* _How to complete this task_: Without pictures, repeat exactly the lines from the one containing "You are a computer-use" through the end of the entries.

* _The records_:
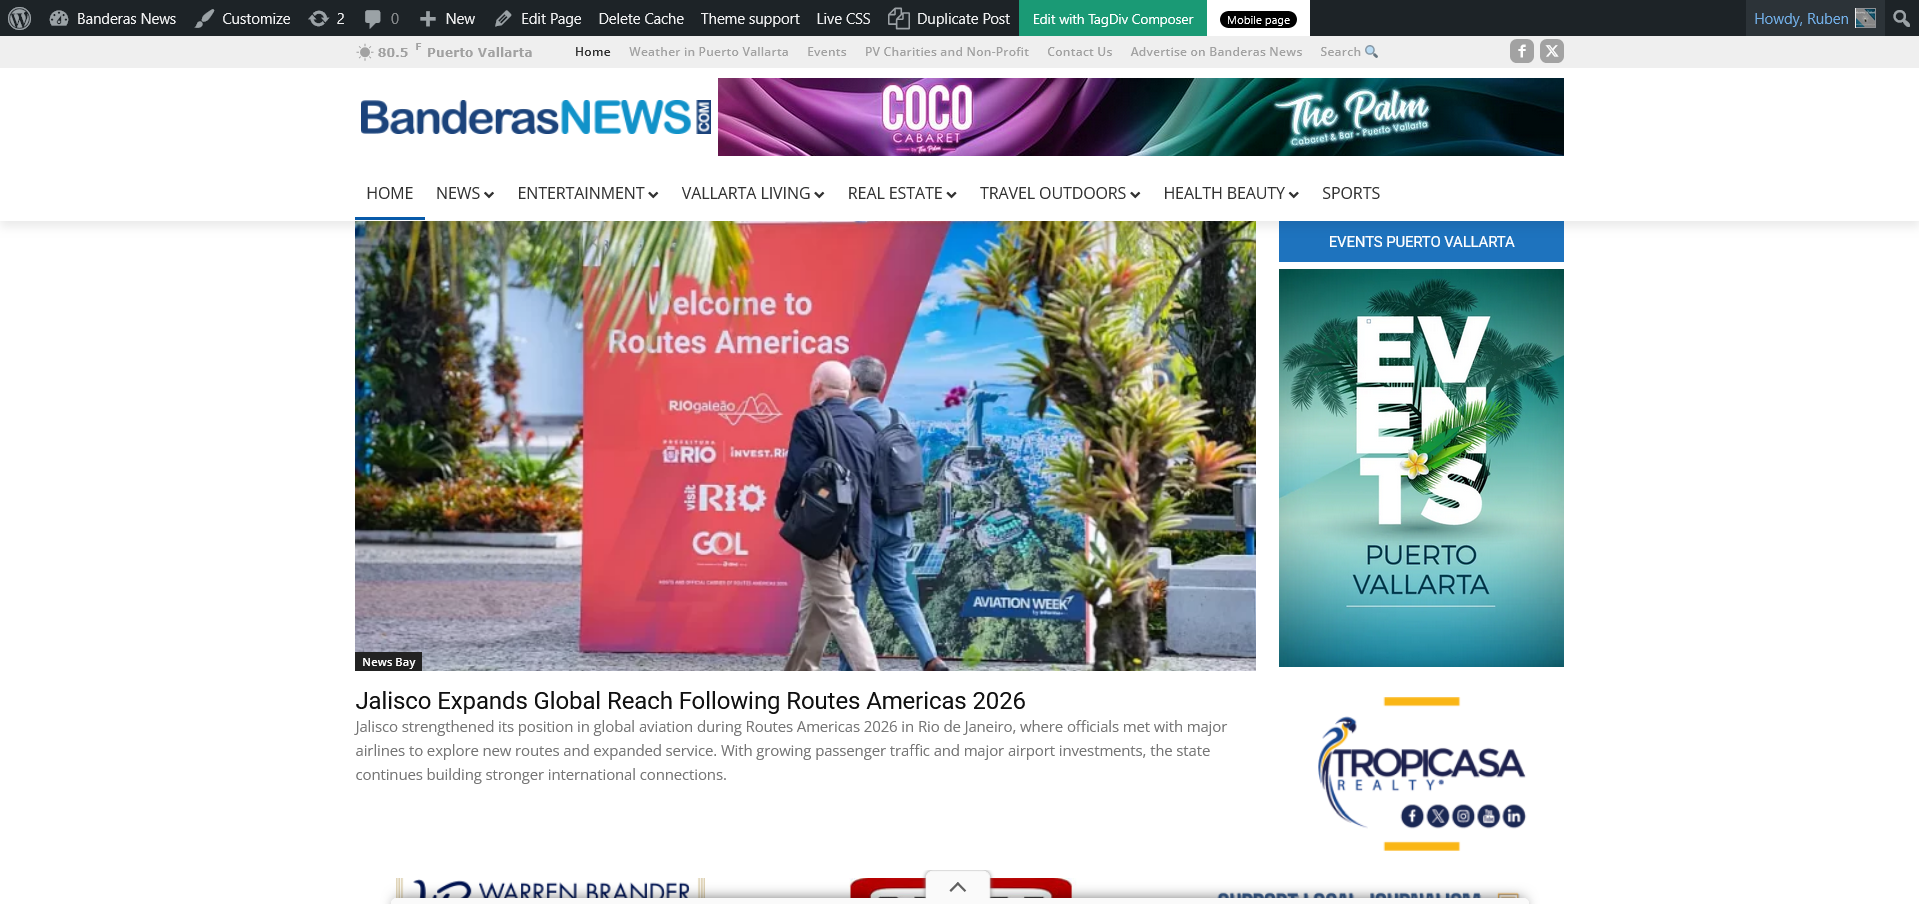Open the comments bubble icon in admin bar
The image size is (1920, 904).
(373, 18)
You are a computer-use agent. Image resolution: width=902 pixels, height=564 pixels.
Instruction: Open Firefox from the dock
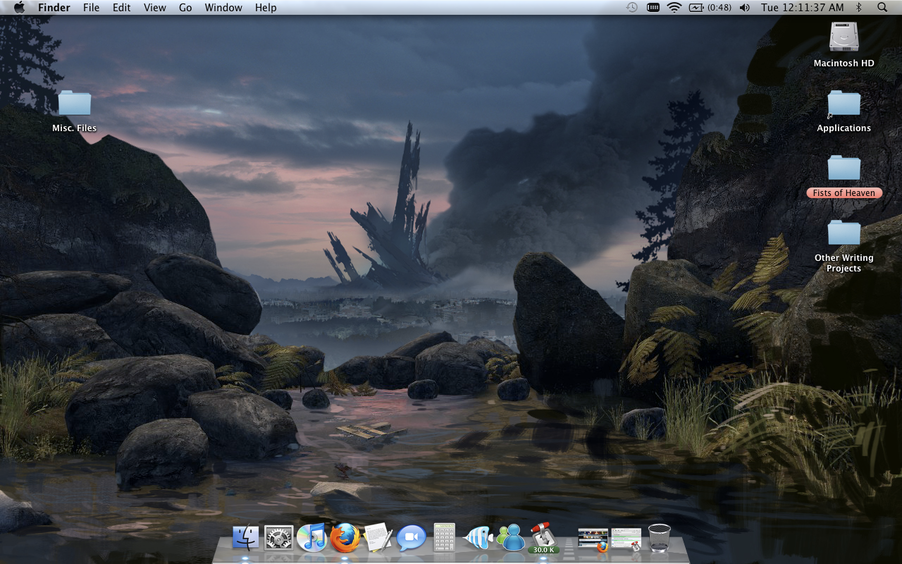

* _Reply to the exercise_:
You are a computer-use agent. Image resolution: width=902 pixels, height=564 pixels.
Instruction: Open Firefox from the dock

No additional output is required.